Summary. The manuscript introduces Ghost-100, a procedurally generated benchmark of 800 synthetic images spanning text-illegibility, time-reading, and object-absence tasks, each with guaranteed negative ground truth. It pairs every image with five prompts from a 5-Level Prompt Intensity Framework that varies only directive force while holding image and task fixed. A dual-track protocol is used: rule-based H-Rate (proportion of responses crossing into unsupported positive commitment) and GPT-4o-mini-judged H-Score (1-5 scale of fabrication confidence and specificity). Evaluation of nine open-weight VLMs shows substantial dissociation between the two metrics, qualitatively different tone responses in reading-style versus presence-detection subsets, and non-monotonic sensitivity peaking at intermediate tone levels in several models.

Significance. If the judge calibration holds, the work demonstrates that tone-induced changes in hallucination incidence and intensity can be dissociated and that aggregate metrics obscure family-specific and task-specific patterns, which has direct relevance for high-stakes VLM deployment. The procedural negative-ground-truth construction, the automated three-stage validation workflow (717/800 compliant), and the explicit separation of rule-based and judged metrics are concrete strengths that could be reused by the community.

major comments (3)

[Evaluation Protocol] Evaluation Protocol section: The headline claims of metric dissociation, subset-specific qualitative differences, and non-monotonic tone sensitivity are diagnosed via the GPT-4o-mini H-Score. No human calibration, inter-judge agreement statistics, or ablation with alternative judges (e.g., GPT-4o or Claude) are reported.

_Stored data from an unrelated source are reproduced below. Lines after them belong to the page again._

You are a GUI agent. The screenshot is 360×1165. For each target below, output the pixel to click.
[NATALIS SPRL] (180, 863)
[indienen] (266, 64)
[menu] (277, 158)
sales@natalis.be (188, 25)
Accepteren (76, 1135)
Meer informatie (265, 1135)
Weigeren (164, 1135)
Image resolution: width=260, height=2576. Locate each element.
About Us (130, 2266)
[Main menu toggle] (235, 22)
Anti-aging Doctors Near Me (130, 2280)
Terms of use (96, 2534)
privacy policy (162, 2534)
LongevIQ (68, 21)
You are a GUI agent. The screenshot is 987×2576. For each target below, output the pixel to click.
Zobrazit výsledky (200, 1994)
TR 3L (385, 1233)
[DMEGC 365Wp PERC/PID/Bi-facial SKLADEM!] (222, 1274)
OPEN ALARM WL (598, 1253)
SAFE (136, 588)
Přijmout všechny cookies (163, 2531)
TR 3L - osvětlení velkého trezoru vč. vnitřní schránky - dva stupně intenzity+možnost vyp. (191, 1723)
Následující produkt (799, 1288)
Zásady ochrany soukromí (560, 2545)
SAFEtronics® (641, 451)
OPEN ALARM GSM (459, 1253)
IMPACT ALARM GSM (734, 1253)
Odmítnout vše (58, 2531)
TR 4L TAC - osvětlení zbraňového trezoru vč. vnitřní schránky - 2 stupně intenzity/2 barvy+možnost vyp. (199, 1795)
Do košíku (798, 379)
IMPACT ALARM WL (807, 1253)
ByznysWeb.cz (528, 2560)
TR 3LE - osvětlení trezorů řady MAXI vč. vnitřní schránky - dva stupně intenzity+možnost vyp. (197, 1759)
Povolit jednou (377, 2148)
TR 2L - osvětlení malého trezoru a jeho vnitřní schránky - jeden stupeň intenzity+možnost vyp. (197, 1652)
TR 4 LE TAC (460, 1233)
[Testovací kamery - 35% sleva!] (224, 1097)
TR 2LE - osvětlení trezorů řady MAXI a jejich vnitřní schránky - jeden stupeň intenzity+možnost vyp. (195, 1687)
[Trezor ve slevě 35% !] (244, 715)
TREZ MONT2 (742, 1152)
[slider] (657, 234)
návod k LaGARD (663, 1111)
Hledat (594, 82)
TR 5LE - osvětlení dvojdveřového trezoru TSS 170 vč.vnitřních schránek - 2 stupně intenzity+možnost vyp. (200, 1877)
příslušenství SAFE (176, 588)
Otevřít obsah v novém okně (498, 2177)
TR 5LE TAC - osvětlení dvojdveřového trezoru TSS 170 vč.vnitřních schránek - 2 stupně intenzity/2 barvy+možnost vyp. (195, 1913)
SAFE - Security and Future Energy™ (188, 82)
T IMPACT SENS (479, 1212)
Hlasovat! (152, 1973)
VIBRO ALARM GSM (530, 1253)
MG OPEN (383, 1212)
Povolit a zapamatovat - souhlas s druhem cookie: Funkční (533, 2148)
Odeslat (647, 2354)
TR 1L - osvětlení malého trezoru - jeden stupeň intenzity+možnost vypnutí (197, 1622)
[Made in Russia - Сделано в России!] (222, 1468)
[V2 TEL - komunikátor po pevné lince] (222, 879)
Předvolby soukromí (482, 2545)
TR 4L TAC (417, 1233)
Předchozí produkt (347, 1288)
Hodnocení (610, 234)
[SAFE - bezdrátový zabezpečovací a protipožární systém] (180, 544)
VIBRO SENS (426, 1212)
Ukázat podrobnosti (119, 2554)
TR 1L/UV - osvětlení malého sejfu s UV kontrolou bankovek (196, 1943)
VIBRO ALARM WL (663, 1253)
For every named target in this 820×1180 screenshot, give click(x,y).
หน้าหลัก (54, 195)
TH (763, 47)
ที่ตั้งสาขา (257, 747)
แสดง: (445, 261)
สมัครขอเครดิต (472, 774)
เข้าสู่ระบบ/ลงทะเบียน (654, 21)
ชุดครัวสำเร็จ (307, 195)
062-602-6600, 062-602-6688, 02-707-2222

Because the judge itself may exhibit tone sensitivity or fabrication biases correlated with the 5-level prompt intensity, the observed patterns could be judge artifacts rather than VLM behavior; this is load-bearing for all H-Score-dependent conclusions.
[Benchmark Validation] Benchmark Validation and Results sections: The automated workflow confirms 717/800 images as compliant, yet the manuscript does not report whether the 83 excluded images alter the reported H-Rate/H-Score trends or whether exclusion criteria correlate with particular task families or tone levels. This leaves open the possibility of selection bias in the final 717-image results.
[§2] §2 (Task Families and Subsets): The distinction between 'reading-style' and 'presence-detection' subsets is central to the claim of qualitatively different responses to prompt pressure, but the mapping from the three task families (text-illegibility, time-reading, object-absence) onto these subsets is not explicitly tabulated or justified with example prompts and expected model outputs.

minor comments (2)

[Abstract] The abstract states that 'several models exhibit non-monotonic sensitivity' but does not specify which models or provide per-model H-Score curves; a supplementary figure or table would make the claim verifiable.
[Prompt Framework] The prompt templates for the five intensity levels are described at a high level; releasing the exact wording of each level (or at least one full example per task family) would allow replication and independent judge-prompt auditing.

Simulated Author's Rebuttal

3 responses · 1 unresolved

We thank the referee for the constructive and detailed feedback on our manuscript. The comments identify important areas for clarification and strengthening, particularly around the evaluation protocol, benchmark validation, and task subset definitions. We address each major comment point by point below. Revisions have been incorporated where they directly improve the manuscript without altering its core contributions.

read point-by-point responses

Referee: [Evaluation Protocol] Evaluation Protocol section: The headline claims of metric dissociation, subset-specific qualitative differences, and non-monotonic tone sensitivity are diagnosed via the GPT-4o-mini H-Score. No human calibration, inter-judge agreement statistics, or ablation with alternative judges (e.g., GPT-4o or Claude) are reported. Because the judge itself may exhibit tone sensitivity or fabrication biases correlated with the 5-level prompt intensity, the observed patterns could be judge artifacts rather than VLM behavior; this is load-bearing for all H-Score-dependent conclusions.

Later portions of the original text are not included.